本研究では、遺伝子組み換え技術により、海洋性ビブリオ菌Vibrio alginolyticusのモーターの回転方向制御に異常をきたすアミノ酸変異をFliGタンパク質に導入し、回転方向の変換制御機構の解明を目指しました。様々な変異体のうち、214番目のアミノ酸であるグリシン(G214)をセリンに置換した変異体(G214S)は、べん毛の回転方向が反時計回り(前進)に偏り、215番目のアミノ酸であるグリシン(G215)をアラニンに置換した変異体(G215A)は回転方向が時計回り(後退)に固定されました。これにより、たった一カ所の隣り合ったアミノ酸変異で、回転方向が固定されるという非常に面白い結果が得られました。また、144番目のアミノ酸であるグルタミン酸(E144)をアスパラギン酸に置換した変異体(E144D)は、細胞は前進・後退を繰り返しその場から進むことができなくなりました。この理由は、E144D変異体では、野生型と比較して回転方向の切り替え頻度が2倍以上高くなるためであることがわかりました。これら3つの変異がそれぞれFliGにどのような構造変化を生じさせているかを明らかにするために、FliGの部分構造(FliGMとFliGC領域のみ)を合成し、その特性を野生型と今回作った変異体とで比較しました (図2B) 。

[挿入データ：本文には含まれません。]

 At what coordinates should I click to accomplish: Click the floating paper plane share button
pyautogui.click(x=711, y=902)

核磁気共鳴法 および分子動力学法 を用いて解析したところ、G214S変異型FliGMCおよびG215A変異型FliGMCでは、野生型FliGMCと比較して、構造の柔軟性が制限されていることが明らかとなりました (図2C) 。FliGMとFliGCの間には、グリシン残基が並んだ(Gly-Gly)ちょうつがい(フレキシブルリンカー)のような役割を果たす領域があり、変異が導入されているG214およびG215はまさにこのちょうつがいの位置に存在します。変異体の解析から、べん毛モーターの回転方向決定には、この蝶番の部分の構造の柔軟性が決定的な役割を果たしていることが示唆されました。一方で、E144D変異型FliGMCは野生型FliGMCと類似の構造特性を持っていることがわかりました。

さらに、外部環境からのシグナルの応答性能について野生型と変異体で比較したところ、E144D変異体には異常がみられることもわかりました。E144はFliMとの結合界面に存在しています。E144D変異体では、ちょうつがい部分の構造特性に直接的な影響はないものの、FliMからの走化性シグナルが正しく伝わらないために、回転方向切り替えが過度に生じてしまうことが示唆されました。

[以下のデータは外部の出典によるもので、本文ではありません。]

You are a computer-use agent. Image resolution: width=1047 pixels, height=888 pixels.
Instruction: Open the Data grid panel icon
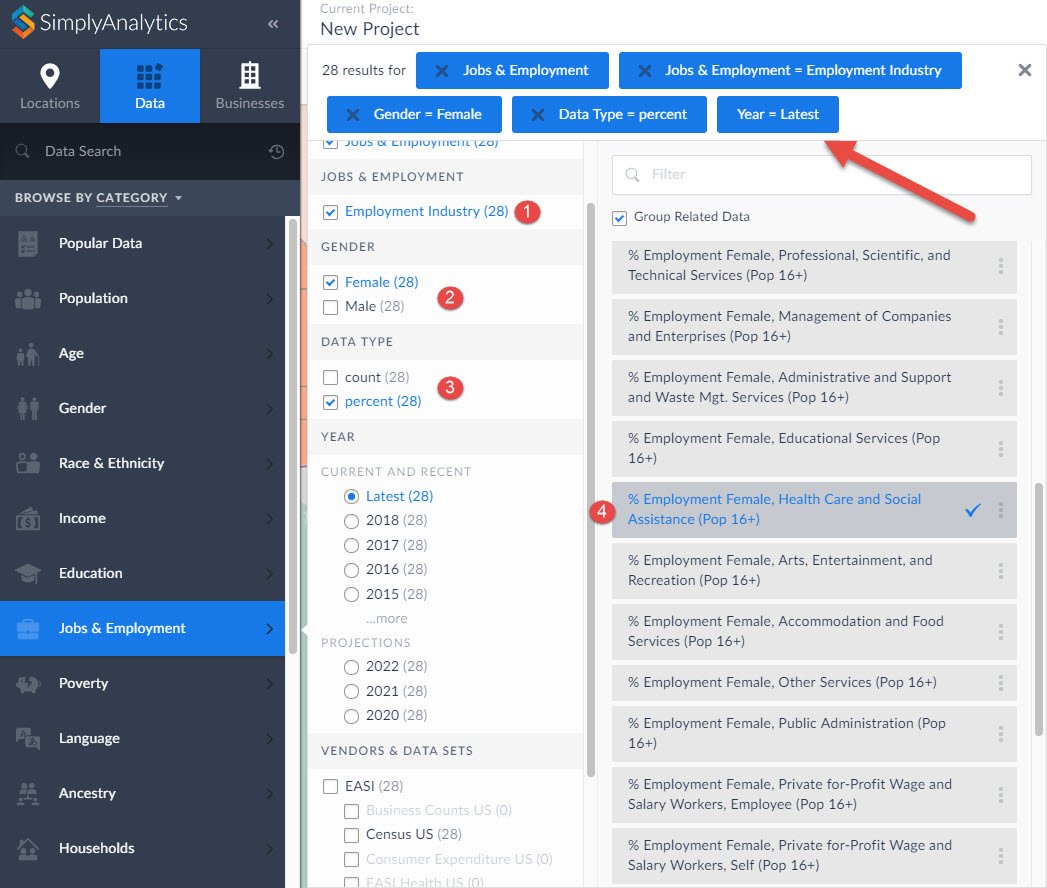tap(150, 75)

本研究によって、FliGが内在的に持つダイナミックな構造特性およびFliMとの綿密な相互作用が、べん毛モーターの回転方向の決定と切り替えを瞬時かつ精密に実行可能にするために必要不可欠であることが明らかとなりました。

成果の意義

細菌の運動器官であるべん毛モーターは、細菌が自身の細胞の中で様々なタンパク質の部品を自発的に組み立てて作リ出す微小機器(生体ナノマシン)として、医療や機械工学などの様々な分野から注目を集めています。べん毛モーターは直径わずか50ナノメートル(髪の毛の太さのおよそ1000分の1)以下という小ささで、秒速200~1000回転以上という速さで回転します。このようなナノマシンは、現在の人類の科学技術でも人工的に作ることはできません。その理由の一つは、モーター全体の詳細な立体構造がわかっていないことです。本研究から、この生体ナノマシンの回転方向を制御する部品の構造動態が明らかとなりました。今回見つかった特徴的なダイナミクスが、高いエネルギー変換効率でモーターの回転方向を瞬時かつ精確に変換するためにも重要であることが予想されます。この知見をもとに、生物特有の回転方向制御機構が解き明かされれば、自在に分子モーターを制御する人工的なナノマシンの設計が可能となり、医療や人工生命設計など様々な分野に応用できることが期待されます。

特記事項

本研究は、科研費新学術領域「運動マシナリー」、国立研究開発法人日本医療研究開発機構(AMED)創薬等ライフサイエンス研究支援基盤事業(創薬等支援技術基盤プラットフォーム事業(BINDS))、大阪大学蛋白質研究所超高磁場NMR共同利用研究課題の支援を受けて行われました。また、本研究は名古屋大学、長浜バイオ大学、大阪大学が共同で行ったものです。

論文情報

掲載誌:Scientific reports
論文タイトル:" Rotational direction of flagellar motor from the conformation of FliGmiddle domain in marine Vibrio "
著者:Tatsuro Nishikino, Atsushi Hijikata * , Yohei Miyanoiri, Yasuhiro Onoue, SeijiKojima, Tsuyoshi Shirai, Michio Homma * ( * These authors contributedequally to this work as correspondence)
DOI:10.1038/s41598-018-35902-6

参考URL

大阪大学 蛋白質研究所 蛋白質解析先端研究室センター 先端計測研究室
http://www.protein.osaka-u.ac.jp/rcsfp/apc/nmr/index.html

用語説明

べん毛

細菌の細胞表面から生えた螺旋状の運動器官。その根元には、細胞膜に埋め込まれた回転モーターが存在する。モーターは固定子と固定子から構成され、相互作用して回転力(トルク)を生み出す。

核磁気共鳴法

原子核の磁気的性質(核スピン)を観測する分光法。原子核の周りの電子の状態や原子の結合状態を知ることができるため、蛋白質の立体構造情報を知ることができる。結晶構造解析と異なり、溶液中の状態でも解析できるため、蛋白質の運動性や細胞内環境での構造情報を捉えることができる。

分子動力学計算法

多数の原子が集まってできたタンパク質などの集合体の構造や動きをコンピュータ計算によって研究する手法。分子を構成する各原子に働く力について、ニュートンの運動方程式から作られた特別な計算式を用いて数値的に解いていくことで、分子がどのように動いていくかをコンピュータ上でシミュレーション(類推)できる。